**Assignment**
The answer must be an exact transcription of every record.

Dataset records

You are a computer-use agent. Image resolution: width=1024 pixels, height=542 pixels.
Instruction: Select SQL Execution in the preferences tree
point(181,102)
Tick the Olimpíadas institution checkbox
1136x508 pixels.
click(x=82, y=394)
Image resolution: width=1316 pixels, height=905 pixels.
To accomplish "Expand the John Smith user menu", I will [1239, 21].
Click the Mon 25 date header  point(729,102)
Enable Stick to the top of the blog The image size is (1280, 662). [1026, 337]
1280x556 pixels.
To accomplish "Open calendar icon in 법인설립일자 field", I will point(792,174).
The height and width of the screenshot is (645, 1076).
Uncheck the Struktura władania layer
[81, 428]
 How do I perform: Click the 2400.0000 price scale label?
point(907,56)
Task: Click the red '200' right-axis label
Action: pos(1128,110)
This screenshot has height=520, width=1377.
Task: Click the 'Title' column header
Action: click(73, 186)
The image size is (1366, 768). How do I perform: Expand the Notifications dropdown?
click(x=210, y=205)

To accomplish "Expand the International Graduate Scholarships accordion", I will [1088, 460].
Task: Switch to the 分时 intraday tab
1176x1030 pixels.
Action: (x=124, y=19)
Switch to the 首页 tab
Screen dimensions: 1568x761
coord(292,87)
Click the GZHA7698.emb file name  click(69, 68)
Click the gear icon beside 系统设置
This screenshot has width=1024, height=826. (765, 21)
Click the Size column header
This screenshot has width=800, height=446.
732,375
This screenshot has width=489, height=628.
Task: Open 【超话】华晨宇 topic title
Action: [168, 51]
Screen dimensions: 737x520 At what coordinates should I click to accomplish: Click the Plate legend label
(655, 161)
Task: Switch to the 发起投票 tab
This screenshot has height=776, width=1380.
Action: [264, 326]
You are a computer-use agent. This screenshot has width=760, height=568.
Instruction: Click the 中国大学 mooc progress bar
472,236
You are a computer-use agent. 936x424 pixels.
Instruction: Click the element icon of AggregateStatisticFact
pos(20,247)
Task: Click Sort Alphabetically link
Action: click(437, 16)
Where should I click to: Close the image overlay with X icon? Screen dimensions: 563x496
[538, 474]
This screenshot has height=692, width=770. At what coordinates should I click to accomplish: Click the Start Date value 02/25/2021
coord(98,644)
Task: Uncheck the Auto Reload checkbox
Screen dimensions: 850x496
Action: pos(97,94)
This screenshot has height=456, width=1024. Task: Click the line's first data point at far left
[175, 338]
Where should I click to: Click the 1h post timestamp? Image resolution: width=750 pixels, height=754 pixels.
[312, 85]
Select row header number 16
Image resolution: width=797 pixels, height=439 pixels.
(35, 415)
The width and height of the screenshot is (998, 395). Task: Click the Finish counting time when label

**Solution to this exercise**
You are a computer-use agent. Image resolution: width=1024 pixels, height=542 pixels.
Instruction: Select SQL Execution in the preferences tree
point(181,102)
Tick the Olimpíadas institution checkbox
1136x508 pixels.
click(x=82, y=394)
Image resolution: width=1316 pixels, height=905 pixels.
To accomplish "Expand the John Smith user menu", I will [1239, 21].
Click the Mon 25 date header  point(729,102)
Enable Stick to the top of the blog The image size is (1280, 662). [1026, 337]
1280x556 pixels.
To accomplish "Open calendar icon in 법인설립일자 field", I will point(792,174).
The height and width of the screenshot is (645, 1076).
Uncheck the Struktura władania layer
[81, 428]
 How do I perform: Click the 2400.0000 price scale label?
point(907,56)
Task: Click the red '200' right-axis label
Action: pos(1128,110)
This screenshot has height=520, width=1377.
Task: Click the 'Title' column header
Action: click(73, 186)
The image size is (1366, 768). How do I perform: Expand the Notifications dropdown?
click(x=210, y=205)

To accomplish "Expand the International Graduate Scholarships accordion", I will [1088, 460].
Task: Switch to the 分时 intraday tab
1176x1030 pixels.
Action: (x=124, y=19)
Switch to the 首页 tab
Screen dimensions: 1568x761
coord(292,87)
Click the GZHA7698.emb file name  click(69, 68)
Click the gear icon beside 系统设置
This screenshot has width=1024, height=826. (765, 21)
Click the Size column header
This screenshot has width=800, height=446.
732,375
This screenshot has width=489, height=628.
Task: Open 【超话】华晨宇 topic title
Action: [168, 51]
Screen dimensions: 737x520 At what coordinates should I click to accomplish: Click the Plate legend label
(655, 161)
Task: Switch to the 发起投票 tab
This screenshot has height=776, width=1380.
Action: [264, 326]
You are a computer-use agent. This screenshot has width=760, height=568.
Instruction: Click the 中国大学 mooc progress bar
472,236
You are a computer-use agent. 936x424 pixels.
Instruction: Click the element icon of AggregateStatisticFact
pos(20,247)
Task: Click Sort Alphabetically link
Action: click(437, 16)
Where should I click to: Close the image overlay with X icon? Screen dimensions: 563x496
[538, 474]
This screenshot has height=692, width=770. At what coordinates should I click to accomplish: Click the Start Date value 02/25/2021
coord(98,644)
Task: Uncheck the Auto Reload checkbox
Screen dimensions: 850x496
Action: pos(97,94)
This screenshot has height=456, width=1024. Task: Click the line's first data point at far left
[175, 338]
Where should I click to: Click the 1h post timestamp? Image resolution: width=750 pixels, height=754 pixels.
[312, 85]
Select row header number 16
Image resolution: width=797 pixels, height=439 pixels.
(35, 415)
The width and height of the screenshot is (998, 395). Task: Click the Finish counting time when label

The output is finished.